RECORDS FOR THIS EXERCISE.
-=-=-

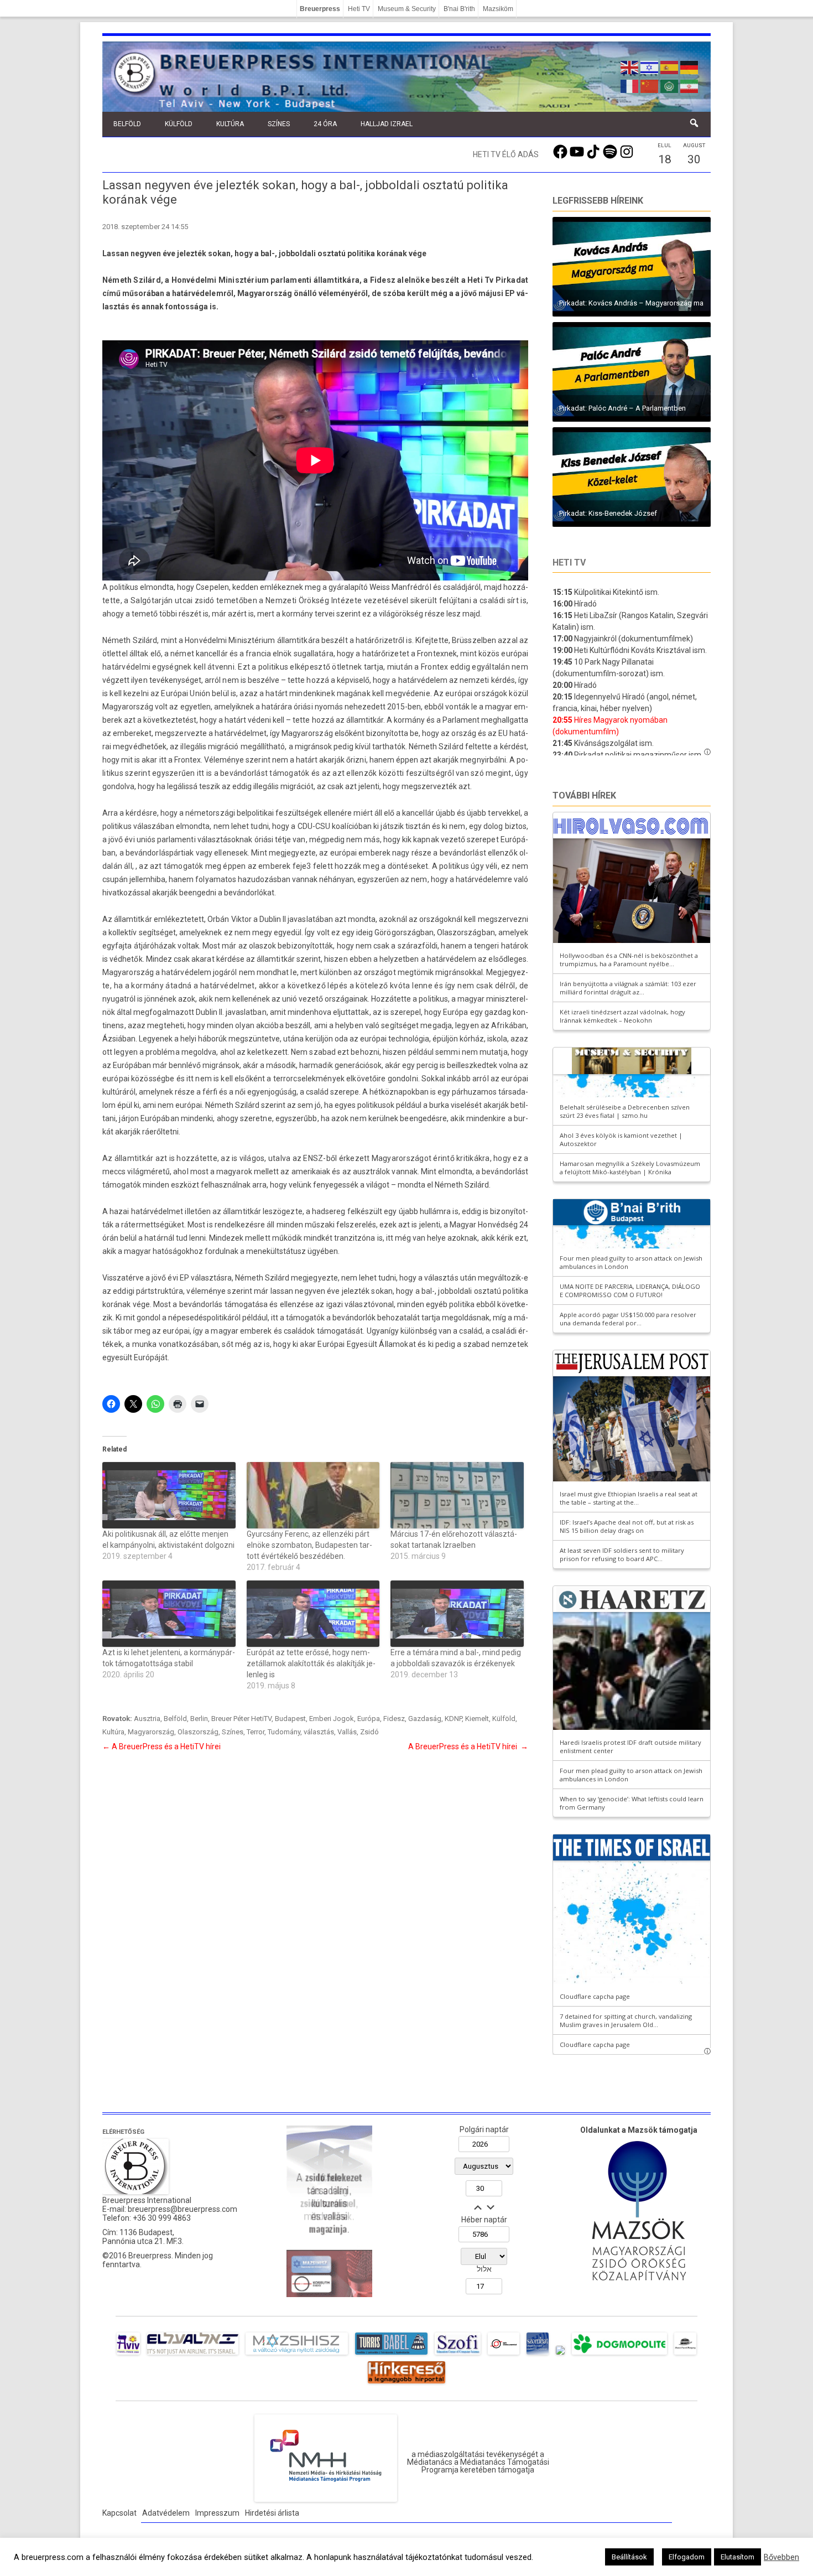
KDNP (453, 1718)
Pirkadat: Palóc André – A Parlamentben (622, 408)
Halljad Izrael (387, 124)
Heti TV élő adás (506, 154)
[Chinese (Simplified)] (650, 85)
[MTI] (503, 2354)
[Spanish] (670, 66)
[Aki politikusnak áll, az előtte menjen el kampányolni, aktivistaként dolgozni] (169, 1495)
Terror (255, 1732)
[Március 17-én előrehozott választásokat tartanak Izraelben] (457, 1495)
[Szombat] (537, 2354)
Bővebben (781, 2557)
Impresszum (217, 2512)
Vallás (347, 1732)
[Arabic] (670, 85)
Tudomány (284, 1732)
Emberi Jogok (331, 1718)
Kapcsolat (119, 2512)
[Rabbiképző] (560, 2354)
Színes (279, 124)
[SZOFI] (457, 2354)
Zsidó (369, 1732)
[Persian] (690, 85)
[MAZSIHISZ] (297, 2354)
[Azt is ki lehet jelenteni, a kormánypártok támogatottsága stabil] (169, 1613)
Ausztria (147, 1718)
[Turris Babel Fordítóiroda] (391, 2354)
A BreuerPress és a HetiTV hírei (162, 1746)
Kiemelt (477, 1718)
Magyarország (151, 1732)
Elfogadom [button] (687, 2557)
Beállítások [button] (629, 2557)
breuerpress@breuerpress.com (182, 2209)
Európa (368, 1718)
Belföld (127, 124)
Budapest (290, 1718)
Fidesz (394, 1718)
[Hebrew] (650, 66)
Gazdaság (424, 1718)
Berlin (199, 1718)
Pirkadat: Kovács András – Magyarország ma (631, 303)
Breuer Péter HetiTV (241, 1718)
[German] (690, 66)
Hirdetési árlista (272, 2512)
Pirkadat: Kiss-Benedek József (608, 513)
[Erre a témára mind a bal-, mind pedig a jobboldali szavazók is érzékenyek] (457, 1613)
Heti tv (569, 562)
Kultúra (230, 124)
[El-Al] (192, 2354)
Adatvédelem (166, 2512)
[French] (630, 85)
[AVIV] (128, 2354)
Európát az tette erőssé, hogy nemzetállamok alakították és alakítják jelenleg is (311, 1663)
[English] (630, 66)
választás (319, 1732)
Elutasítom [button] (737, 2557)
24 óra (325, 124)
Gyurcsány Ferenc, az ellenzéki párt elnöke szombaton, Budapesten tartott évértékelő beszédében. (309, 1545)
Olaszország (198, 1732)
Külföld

-=-=-

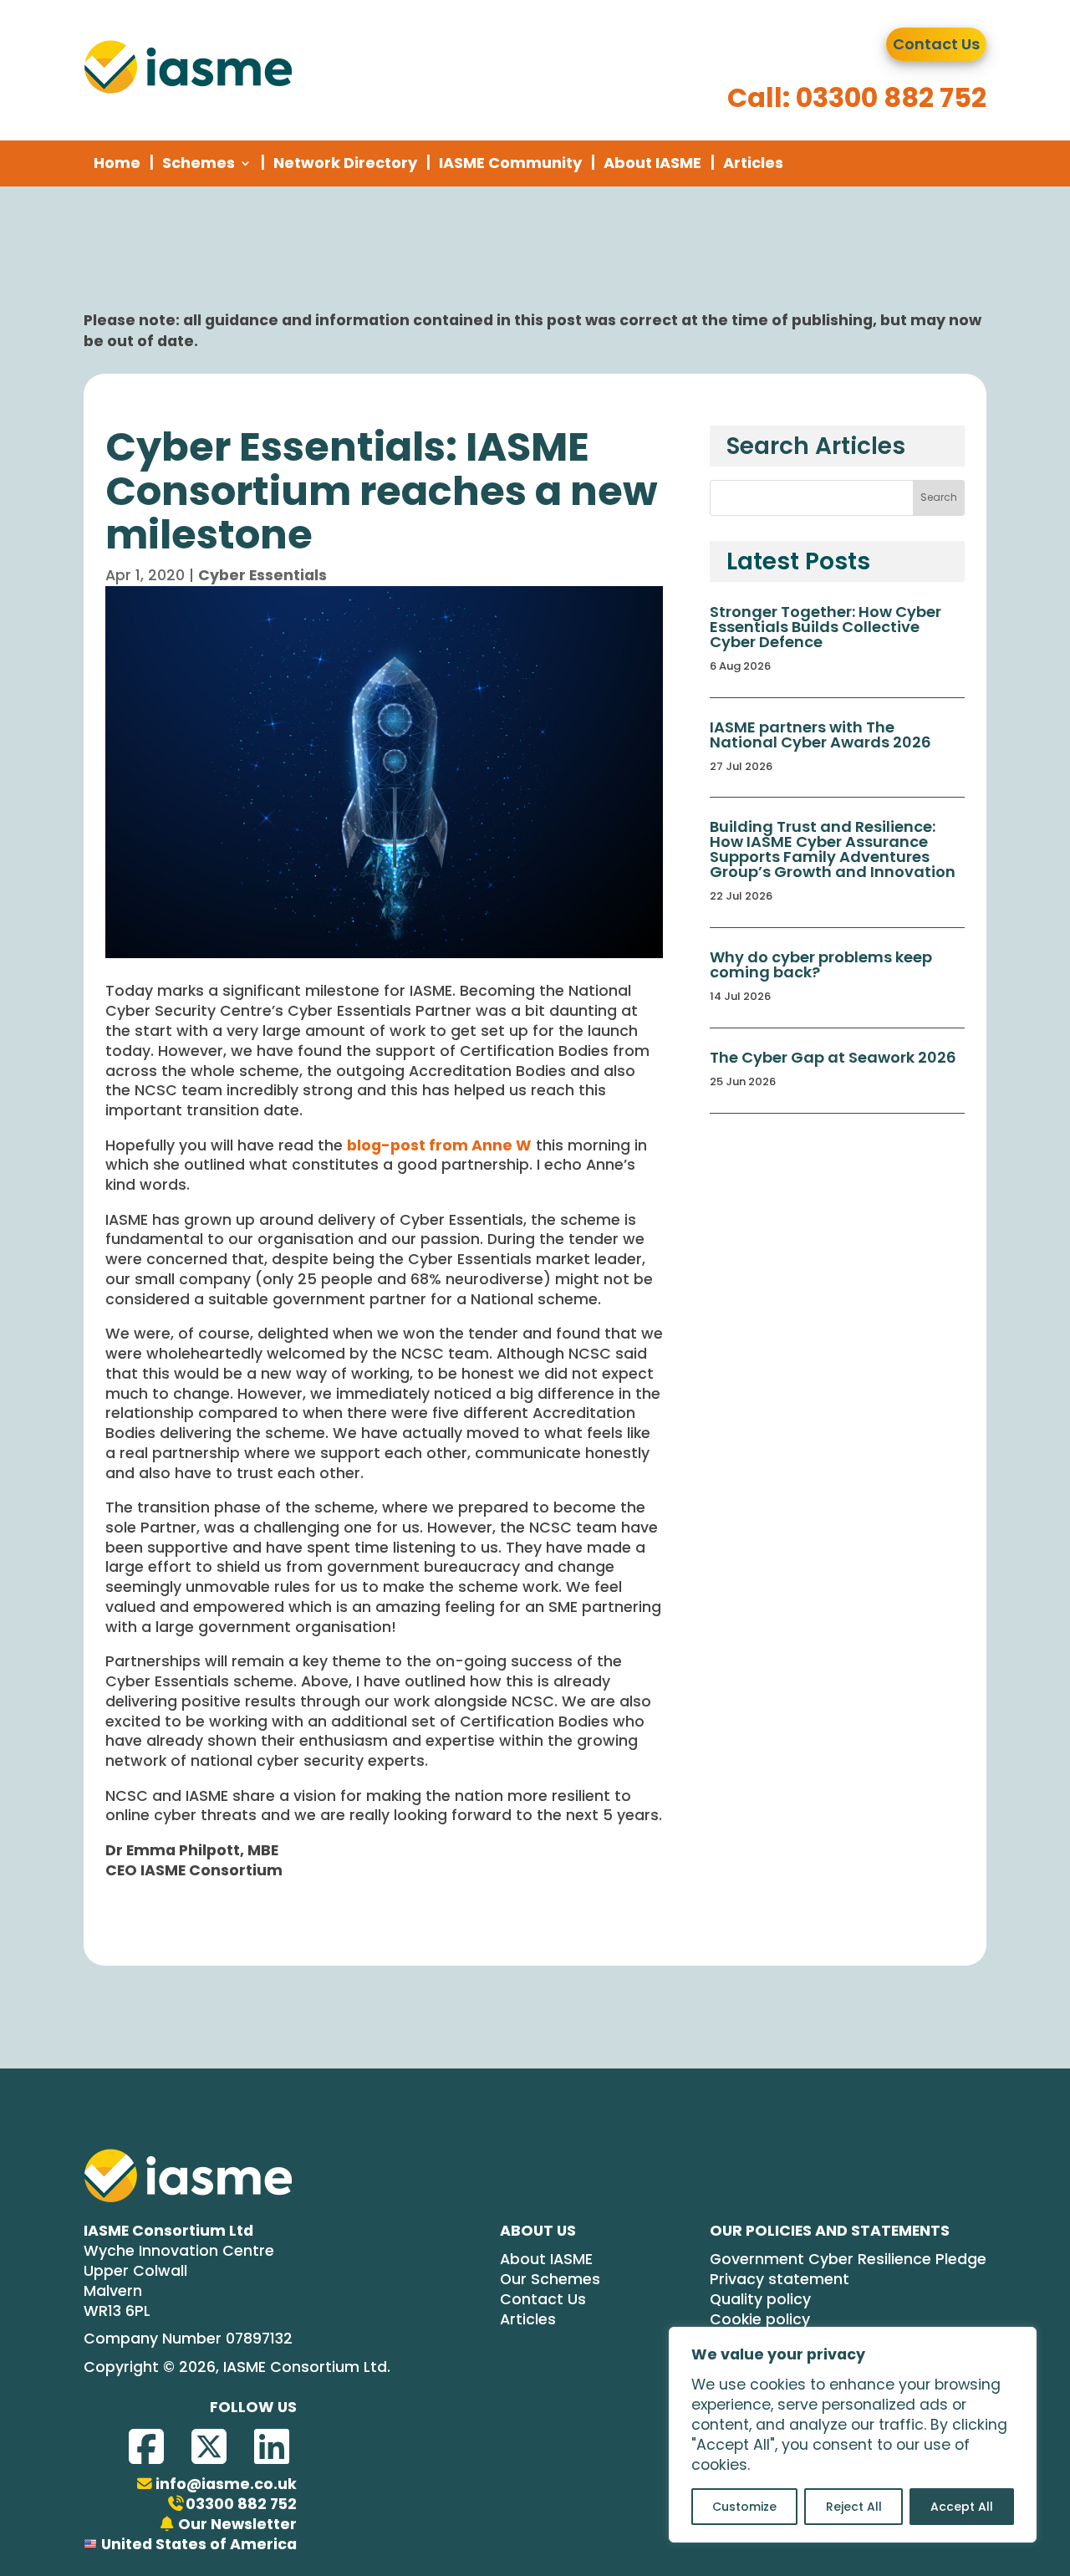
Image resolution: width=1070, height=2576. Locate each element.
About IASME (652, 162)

-=-=-

Whenever a line of the data includes the word "button", show that line in full.

Elfogadom [button] (687, 2557)
Beállítások [button] (629, 2557)
Elutasítom [button] (737, 2557)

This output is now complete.